I have a Perl script which runs fine under Perl 5.005 on HPUX 11i v3 and that causes a small problem under Perl 5.10 on my Ubuntu 11.04 box.
It boils down to a line like:
open (CMD, "do something | grep -E 'sometext$' |");
(it's actually capturing ps -ef output to see if a process is running but I don't think that's important (a)).
Now this runs fine on the HPUX environment but, when I try it out under Ubuntu, I get:
sh: Syntax error: Unterminated quoted string
By inserting copious debug statements, I tracked it down to that offending line then started removing characters one-by-one until it stopped complaining. Luckily, $ was the first one I tried and it stopped giving me the error, so I then changed the line to:
open (CMD, "do something | grep -E 'sometext\$' |");
and it worked fine (under Linux anyway - I haven't tested that on HPUX since I don't have access to that machine today - if it does work, I'll just use that approach but I'd still like to know why it's a problem).
So it seems obvious that the $ is "swallowing" the closing single quote under my Linux environment but not apparently on the HPUX one.
My question is simply, why? Surely there weren't any massive changes between 5.005 and 5.10. Or is there some sort of configuration item I'm missing?
(a) But, if you know a better way to do this without external CPAN modules (ie, with just the baseline Perl 5.005 installation), I'd be happy to know about it.
$' is a special variable (see perldoc perlvar). 5.005 was many versions ago, so it's possible that something has changed in the regexp engine to make this variable different (although it appears to be in 5.005 also)
As for the better way, you could at least only run the 'ps -ef' in a pipeline and do the 'grep' in perl.
Use the following!!!
use strict;
use warnings;
You would have gotten
Use of uninitialized value $' in concatenation (.) or string
A sigil followed by any punctuation symbol (on a standard keyboard) is a variable in Perl, regardless of if it is defined or not. So in a double quoted string [$#][symbol] will always be read as one token and interpolated unless the sigil is escaped.
I have a feeling that the difference you are seeing has to do with different system shells rather than different versions of perl.
Consider your line:
open (CMD, "do something | grep -E 'sometext$' |");
When perl sees that, it will interpolate the empty $' variable into the double quoted string, so the string becomes:
open (CMD, "do something | grep -E 'sometext |");
At that point, your shell gets to process a line that looks like:
do something | grep -E 'sometext
And if it succeeds or fails will depend on the shell's rules regarding unterminated strings (some shells will complain loudly, others will automatically terminate the string at eof).

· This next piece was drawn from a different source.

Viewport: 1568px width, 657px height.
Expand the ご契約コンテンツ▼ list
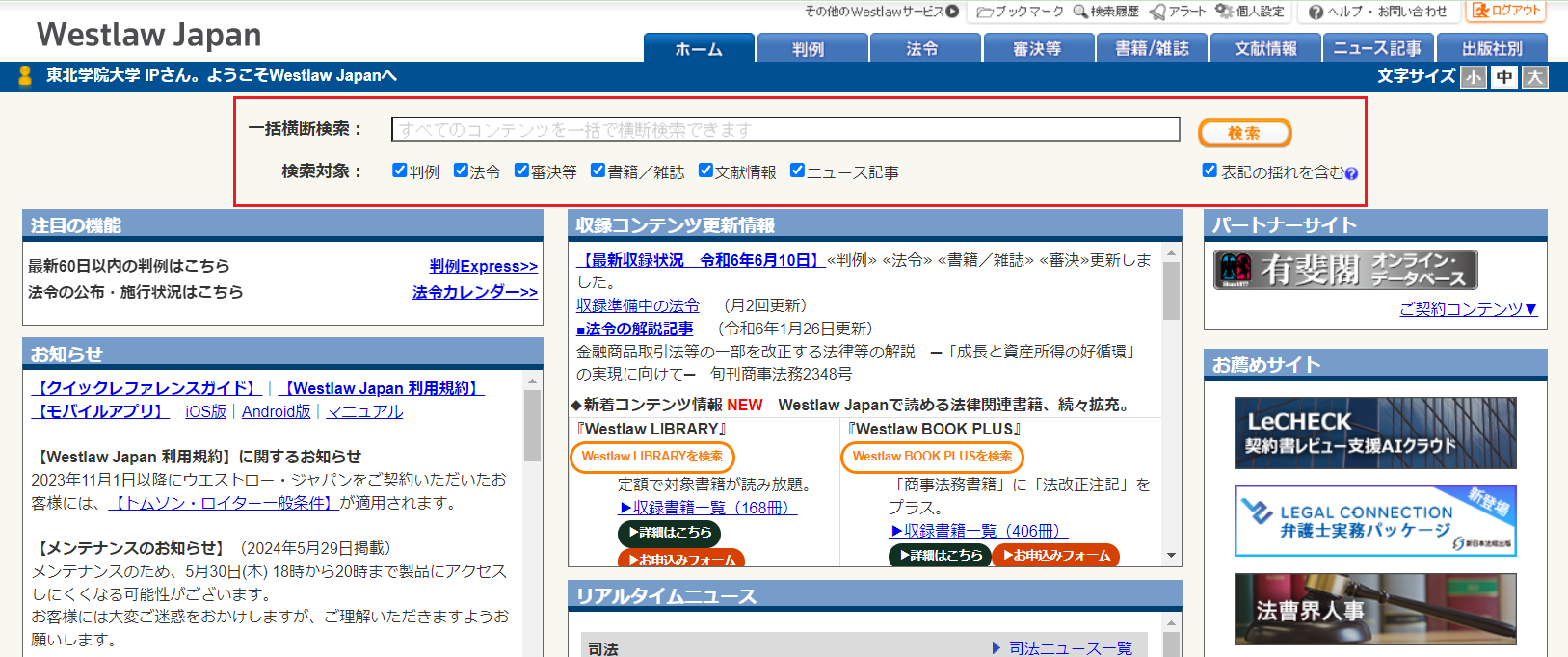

If you were using the warnings pragma in your script, you probably would have gotten a warning about interpolating an undefined variable.
A shorter and cleaner way to read in the output of ps would be:
my #lines = grep /sometext\$/, `ps -ef`;
Or using an explicit open:
my #lines = grep /sometext\$/, do {
open my $fh, '|-', 'ps -ef' or die $!;
<$fh>
};
Because $' is a special variable in recent versions of Perl.
From the official documentation (perlvar):
$':
The string following whatever was matched by the last successful
pattern match (not counting any matches hidden within a BLOCK or
eval() enclosed by the current BLOCK).
If there were no successful pattern matches, $' is empty and your statement essentially interpolates to
open (CMD, "do something | grep -E 'sometext |");
Escaping the dollar sign (the solution that works for you on Linux) should work on HPUX too.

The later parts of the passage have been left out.